# Activity:
Exact copy without images: repeat every entry as written.

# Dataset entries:
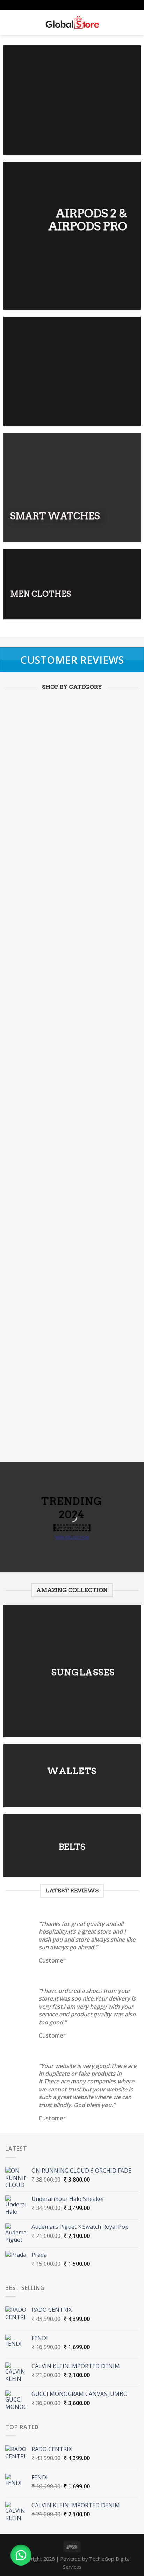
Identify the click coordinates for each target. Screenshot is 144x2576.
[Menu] (9, 22)
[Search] (21, 22)
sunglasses (83, 1672)
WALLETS (72, 1771)
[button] (20, 2555)
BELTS (72, 1846)
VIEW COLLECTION (72, 1537)
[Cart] (135, 22)
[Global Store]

# Exercise answer:
Identify the click coordinates for each target. Screenshot is 144x2576.
[Menu] (9, 22)
[Search] (21, 22)
sunglasses (83, 1672)
WALLETS (72, 1771)
[button] (20, 2555)
BELTS (72, 1846)
VIEW COLLECTION (72, 1537)
[Cart] (135, 22)
[Global Store]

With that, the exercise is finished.